What happened to the one-stop shop?
What happened to the one-stop shop?
At the time of the adoption of the EU General Data Protection Regulation, the European Commission touted as the benefit for companies that the GDPR would bring a one-stop-shop enforcement mechanism, whereby the supervisory authority of the "main establishment" of such controller or processor in the EU will serve as the "lead SA" in respect of its "cross-border processing" activities. In the first landmark enforcement decision under the GDPR, however, the French supervisory authority (CNIL) fined Google, despite the fact that the complaints concerned cross-border processing in the EU, which calls for one-stop-shop enforcement.
In her op-ed for IAPP Privacy Perspectives, Morrison & Foerster Senior Of Counsel Lokke Moerel explores the merits of the CNIL’s decision against Google.
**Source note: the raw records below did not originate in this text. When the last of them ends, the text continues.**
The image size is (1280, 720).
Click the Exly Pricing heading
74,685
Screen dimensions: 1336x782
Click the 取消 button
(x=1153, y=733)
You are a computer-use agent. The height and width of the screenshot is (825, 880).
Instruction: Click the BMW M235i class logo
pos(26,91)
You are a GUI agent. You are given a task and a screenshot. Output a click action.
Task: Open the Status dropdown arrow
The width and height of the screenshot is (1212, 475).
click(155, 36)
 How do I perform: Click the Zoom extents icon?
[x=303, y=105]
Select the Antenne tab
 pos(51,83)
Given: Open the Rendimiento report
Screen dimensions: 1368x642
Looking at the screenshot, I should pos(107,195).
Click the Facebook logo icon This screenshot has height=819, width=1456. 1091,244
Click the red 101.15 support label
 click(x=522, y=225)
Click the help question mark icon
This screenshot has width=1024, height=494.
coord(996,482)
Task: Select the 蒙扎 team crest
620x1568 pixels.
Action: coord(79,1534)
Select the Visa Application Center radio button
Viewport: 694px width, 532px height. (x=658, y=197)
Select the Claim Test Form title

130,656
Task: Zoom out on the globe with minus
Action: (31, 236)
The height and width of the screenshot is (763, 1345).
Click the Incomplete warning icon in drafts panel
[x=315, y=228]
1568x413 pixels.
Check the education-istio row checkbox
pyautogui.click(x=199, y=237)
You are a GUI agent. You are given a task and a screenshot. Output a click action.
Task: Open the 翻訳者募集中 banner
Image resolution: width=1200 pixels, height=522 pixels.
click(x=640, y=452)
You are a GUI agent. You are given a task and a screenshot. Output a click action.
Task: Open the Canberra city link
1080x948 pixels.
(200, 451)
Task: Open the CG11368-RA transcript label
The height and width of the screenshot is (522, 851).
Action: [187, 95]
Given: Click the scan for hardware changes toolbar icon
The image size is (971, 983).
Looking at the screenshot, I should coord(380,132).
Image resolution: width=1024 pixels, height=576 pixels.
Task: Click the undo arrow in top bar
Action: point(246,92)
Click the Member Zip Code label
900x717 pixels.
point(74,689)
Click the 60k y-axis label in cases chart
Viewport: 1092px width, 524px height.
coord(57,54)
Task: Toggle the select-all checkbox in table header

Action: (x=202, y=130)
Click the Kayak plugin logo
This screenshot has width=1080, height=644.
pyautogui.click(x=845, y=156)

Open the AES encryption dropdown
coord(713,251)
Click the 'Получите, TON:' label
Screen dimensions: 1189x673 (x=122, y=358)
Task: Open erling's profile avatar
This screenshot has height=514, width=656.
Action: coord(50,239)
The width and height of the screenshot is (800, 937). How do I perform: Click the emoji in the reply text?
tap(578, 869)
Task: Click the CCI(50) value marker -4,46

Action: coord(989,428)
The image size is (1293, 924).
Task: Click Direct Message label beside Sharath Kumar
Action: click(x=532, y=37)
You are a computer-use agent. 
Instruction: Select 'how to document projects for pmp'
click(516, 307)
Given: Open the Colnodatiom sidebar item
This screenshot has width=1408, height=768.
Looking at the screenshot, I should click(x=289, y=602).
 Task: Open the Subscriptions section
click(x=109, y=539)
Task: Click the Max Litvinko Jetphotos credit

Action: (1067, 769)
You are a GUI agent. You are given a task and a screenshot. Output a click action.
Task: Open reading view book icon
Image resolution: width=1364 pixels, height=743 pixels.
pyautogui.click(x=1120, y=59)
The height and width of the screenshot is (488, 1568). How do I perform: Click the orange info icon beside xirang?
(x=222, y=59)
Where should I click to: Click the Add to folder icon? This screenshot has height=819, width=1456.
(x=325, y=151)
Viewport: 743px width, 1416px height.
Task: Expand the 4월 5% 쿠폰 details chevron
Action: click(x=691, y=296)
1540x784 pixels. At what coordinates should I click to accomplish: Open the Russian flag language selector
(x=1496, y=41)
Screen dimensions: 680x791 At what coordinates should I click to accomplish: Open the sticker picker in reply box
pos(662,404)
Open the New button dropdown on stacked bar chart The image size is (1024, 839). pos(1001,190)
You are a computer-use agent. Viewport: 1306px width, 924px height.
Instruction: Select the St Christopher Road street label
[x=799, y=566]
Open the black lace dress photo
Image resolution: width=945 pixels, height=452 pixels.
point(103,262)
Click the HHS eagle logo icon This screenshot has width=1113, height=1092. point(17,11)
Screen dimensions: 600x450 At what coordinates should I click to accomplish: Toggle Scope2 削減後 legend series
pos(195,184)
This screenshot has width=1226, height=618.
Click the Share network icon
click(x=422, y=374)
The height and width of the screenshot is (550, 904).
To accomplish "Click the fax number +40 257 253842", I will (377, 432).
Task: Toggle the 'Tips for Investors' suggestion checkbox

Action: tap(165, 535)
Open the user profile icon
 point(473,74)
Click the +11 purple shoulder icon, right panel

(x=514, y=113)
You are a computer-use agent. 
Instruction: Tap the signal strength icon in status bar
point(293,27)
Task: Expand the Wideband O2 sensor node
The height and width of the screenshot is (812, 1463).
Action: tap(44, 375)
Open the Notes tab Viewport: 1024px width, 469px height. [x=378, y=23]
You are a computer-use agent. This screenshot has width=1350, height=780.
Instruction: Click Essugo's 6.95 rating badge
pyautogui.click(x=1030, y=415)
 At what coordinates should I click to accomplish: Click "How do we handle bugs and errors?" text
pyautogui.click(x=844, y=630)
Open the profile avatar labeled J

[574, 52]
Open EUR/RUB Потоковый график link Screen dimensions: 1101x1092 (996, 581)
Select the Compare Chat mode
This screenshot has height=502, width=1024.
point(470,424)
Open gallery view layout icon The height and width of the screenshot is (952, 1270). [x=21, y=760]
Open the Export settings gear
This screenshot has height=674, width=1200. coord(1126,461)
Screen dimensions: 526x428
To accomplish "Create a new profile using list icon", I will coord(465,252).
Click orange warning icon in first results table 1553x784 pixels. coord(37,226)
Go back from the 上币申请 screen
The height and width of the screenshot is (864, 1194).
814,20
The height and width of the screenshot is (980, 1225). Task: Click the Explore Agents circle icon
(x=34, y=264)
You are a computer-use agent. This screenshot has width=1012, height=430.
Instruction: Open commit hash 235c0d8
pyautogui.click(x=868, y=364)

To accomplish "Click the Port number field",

She argues that this decision undermines the essence of the one-stop-shop as provided by the GDPR, which may be a short-term benefit to the CNIL and its national enforcement powers against Google but will ultimately prove detrimental to effective EU-wide enforcement (including uniformity in application and legal certainty) in the longer term. The SAs further cannot have it both ways. The one-stop shop cannot be applied when it suits them. Either there is a one-stop shop enforcement option against Google (whereby the lead SA in one single decision ensures EU-wide enforcement) or we go back to the pre-GDPR days where each and every SA needs to act against Google to ensure enforcement in its own jurisdiction. The GDPR stands for the first option.